Today TechCrunch reported on a paper describing a way to use Facebook for malicious means. The paper describes a DDoS attack that can be done, leveraging the large number of users of an application to attack a victim site.
While this attack vector is legitimate, I see a number of things that make it inherently infeasibly, and don’t think it really warrants being called a “FaceBot” (implying similar power to a botnet).
In order to create an application, one obviously needs to create a Facebook account, though that can be done anonymously. The real issue is that in order to execute such an attack, one would need to make an application that is incredibly popular. The attacker would need to devote a large number of resources to keeping such a popular app up, which would all need to be done anonymously (though would need to be paid for in one way or another).
Let’s say an attacker has gone through all of this to make a popular application: why doesn’t he/she just use those resources for a direct attack? One possibly answer is that the Facebook DDoS would be hard to shut down, or better in some other way in executing the attack. This is false because as soon as someone realizes that their traffic is coming from Facebook (whether by referrers, or FB trying to pull images for its cache, or some other mechanism), it can in most instances be stopped immediately, especially considering how most Facebook calls to other sites include the application’s API keys. Even barring that, IP addresses and Facebook’s logging can be used to determine what application a user was in when they requested the victim’s site.
Additionally, DDoSs using this attack vector are relatively easy to mitigate. If a hacker already has all of these resources dedicated to keeping an application up, why wouldn’t they just launch a TCP SYN flood or similar lower-level attack, much more potent DoSs, even if launched from a more limited IP range.

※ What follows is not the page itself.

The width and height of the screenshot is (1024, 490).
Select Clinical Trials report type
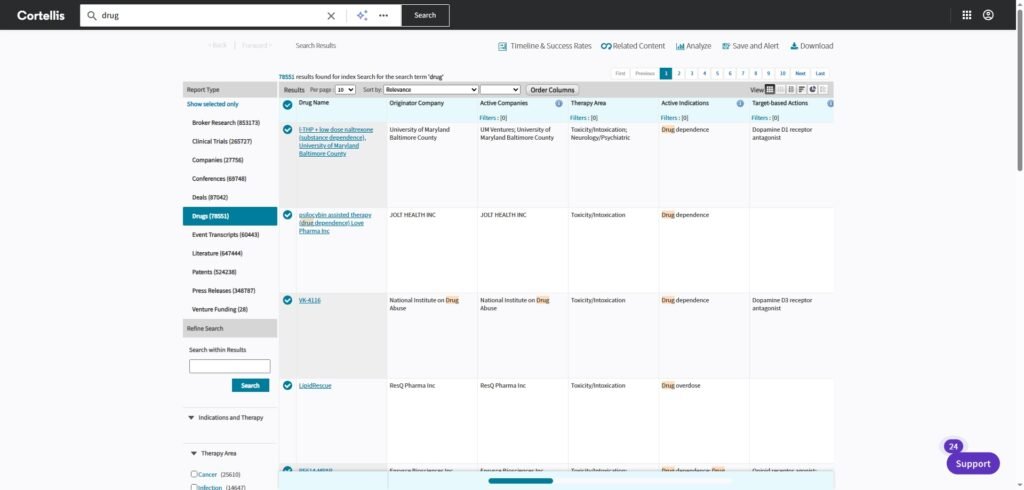(x=222, y=141)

Let’s take a different route: suppose a hacker attacks one of Slide’s applications and somehow manages to break in and add an attack iframe. This is a completely legitimate and anonymous way of attacking a site (though it begs the question of why the hacker didn’t just break into the target site in the first place, assuming both have similar levels of security). While this is a legitimate issue, the same holds true for all websites. Should someone hack into Yahoo! and figure out how to deploy a new home page (somewhere between almost-impossible and no-freaking-way on the difficulty scale), almost any site on the internet could easily be taken down. I certainly hope top app developers take security as seriously as top website owners, but this is nothing special for Facebook.

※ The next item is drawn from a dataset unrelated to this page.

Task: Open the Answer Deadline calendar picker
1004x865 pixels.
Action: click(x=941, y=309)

On the topic of information theft, this is why Facebook requires you to explicitly permit an application to access your information. The concept of an API implies this potential for theft…users are trusting applications to access their information and not keep it. There is no way to prevent this for the same reason DRM doesn’t work: if people can view things they can store things. While this is a legitimate concern, again it is nothing new, and not much can be done about it short of user education.